Sind Christen unruhig?
Wie es sich für eine moderne Freikirche zu gehören scheint, wird das Beten mit einem Klangteppich des E-Klaviers unterlegt – naja, wer’s mag. Nach weiterem Gesang hält ein Gastprediger aus der baptistischen Christuskirche in Peine eine kurze Predigt über Matthäus 11,25-30. Es geht um Zuflucht, Gnade, Vertrauen … Und Ruhe, die es nur im Frieden mit Gott gibt. Ich merke: Heute Abend ist sie da, weil er da ist. Dabei erinnern wir uns an das vergangene Jahr, in dem die Ruhe angesichts von Krieg und Terror scheinbar fehlte. Deshalb folgt im zweiten Gebetsteil die Fürbitte für andere. Oft werden Flüchtlinge genannt. Aber auch für verfolgte Glaubensgeschwister und Frieden beten wir.

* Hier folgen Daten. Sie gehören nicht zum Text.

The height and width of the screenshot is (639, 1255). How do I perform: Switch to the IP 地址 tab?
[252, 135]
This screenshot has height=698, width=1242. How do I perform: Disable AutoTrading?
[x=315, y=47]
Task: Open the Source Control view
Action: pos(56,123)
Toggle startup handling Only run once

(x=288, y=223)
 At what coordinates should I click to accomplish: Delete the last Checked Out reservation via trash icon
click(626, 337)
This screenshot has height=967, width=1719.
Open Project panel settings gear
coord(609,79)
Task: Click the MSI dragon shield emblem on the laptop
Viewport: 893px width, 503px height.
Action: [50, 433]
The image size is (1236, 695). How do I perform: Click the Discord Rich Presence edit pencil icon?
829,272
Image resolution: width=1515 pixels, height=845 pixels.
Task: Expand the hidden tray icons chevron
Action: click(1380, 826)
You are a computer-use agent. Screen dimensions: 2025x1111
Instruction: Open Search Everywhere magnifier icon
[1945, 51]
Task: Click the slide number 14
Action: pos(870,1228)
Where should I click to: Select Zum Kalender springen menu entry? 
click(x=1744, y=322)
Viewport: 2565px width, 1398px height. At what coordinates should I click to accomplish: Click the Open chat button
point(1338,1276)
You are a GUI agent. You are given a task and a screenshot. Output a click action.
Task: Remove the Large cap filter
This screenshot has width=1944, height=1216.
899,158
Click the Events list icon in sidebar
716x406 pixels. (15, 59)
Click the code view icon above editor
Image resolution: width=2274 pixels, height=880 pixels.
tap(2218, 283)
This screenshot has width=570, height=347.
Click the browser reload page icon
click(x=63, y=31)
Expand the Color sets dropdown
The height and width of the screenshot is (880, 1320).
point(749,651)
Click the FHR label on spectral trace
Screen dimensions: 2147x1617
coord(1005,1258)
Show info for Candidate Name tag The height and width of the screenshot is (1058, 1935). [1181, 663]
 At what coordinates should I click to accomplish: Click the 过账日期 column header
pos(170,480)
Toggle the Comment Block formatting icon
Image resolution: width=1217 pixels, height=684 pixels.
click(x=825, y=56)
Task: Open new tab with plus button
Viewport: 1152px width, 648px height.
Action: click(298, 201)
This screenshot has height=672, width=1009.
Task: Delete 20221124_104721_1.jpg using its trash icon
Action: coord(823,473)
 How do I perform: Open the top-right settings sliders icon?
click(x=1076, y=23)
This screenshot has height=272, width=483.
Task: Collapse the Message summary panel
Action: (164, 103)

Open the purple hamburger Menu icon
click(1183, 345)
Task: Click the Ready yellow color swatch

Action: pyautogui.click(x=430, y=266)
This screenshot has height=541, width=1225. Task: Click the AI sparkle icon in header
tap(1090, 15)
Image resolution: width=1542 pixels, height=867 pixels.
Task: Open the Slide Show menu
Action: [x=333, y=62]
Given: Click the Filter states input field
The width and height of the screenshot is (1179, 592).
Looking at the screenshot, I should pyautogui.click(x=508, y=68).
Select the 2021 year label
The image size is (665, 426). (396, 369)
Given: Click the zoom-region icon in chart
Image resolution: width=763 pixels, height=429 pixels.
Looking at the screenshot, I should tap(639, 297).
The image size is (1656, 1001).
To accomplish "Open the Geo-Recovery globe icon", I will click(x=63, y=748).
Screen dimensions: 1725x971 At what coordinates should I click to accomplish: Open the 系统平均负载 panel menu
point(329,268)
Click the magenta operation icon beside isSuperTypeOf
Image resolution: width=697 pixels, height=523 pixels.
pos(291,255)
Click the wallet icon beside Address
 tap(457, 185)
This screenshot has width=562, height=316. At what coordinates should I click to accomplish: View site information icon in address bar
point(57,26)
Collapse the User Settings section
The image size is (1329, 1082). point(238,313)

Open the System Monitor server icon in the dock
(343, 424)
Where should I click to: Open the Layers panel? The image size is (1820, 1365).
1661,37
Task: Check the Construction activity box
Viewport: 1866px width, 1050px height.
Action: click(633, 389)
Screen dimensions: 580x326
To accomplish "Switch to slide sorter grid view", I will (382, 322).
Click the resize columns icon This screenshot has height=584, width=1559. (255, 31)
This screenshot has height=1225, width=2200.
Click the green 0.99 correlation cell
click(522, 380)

Und Regierungen, besonders die der USA. Nach erneutem Singen bilden wir Kleingruppen, um auf diese Weise zu beten. Ein Mann kommt auf mich zu und spricht mich freundlich an. Schon tauschen wir in einer Gruppe aus vier Leuten Gebetsanliegen aus. Auch hier geht es um Ruhe. Haben die Peiner etwa mehr Stress als andere? Oder sind gar wir Christen alle etwas unruhig?
Wie man Ruhe findet
Wir bekennen im Gebet: Mögen wir im Alltag auch viele Sorgen haben, die uns beunruhigen. Einen festen Ruhepol haben wir in Jesus Christus. So singen wir im letzten Lied: „Es ist vollbracht, der Weg ist jetzt frei in deine Gegenwart.“ Am Ende also ein schöner, ruhiger Abend.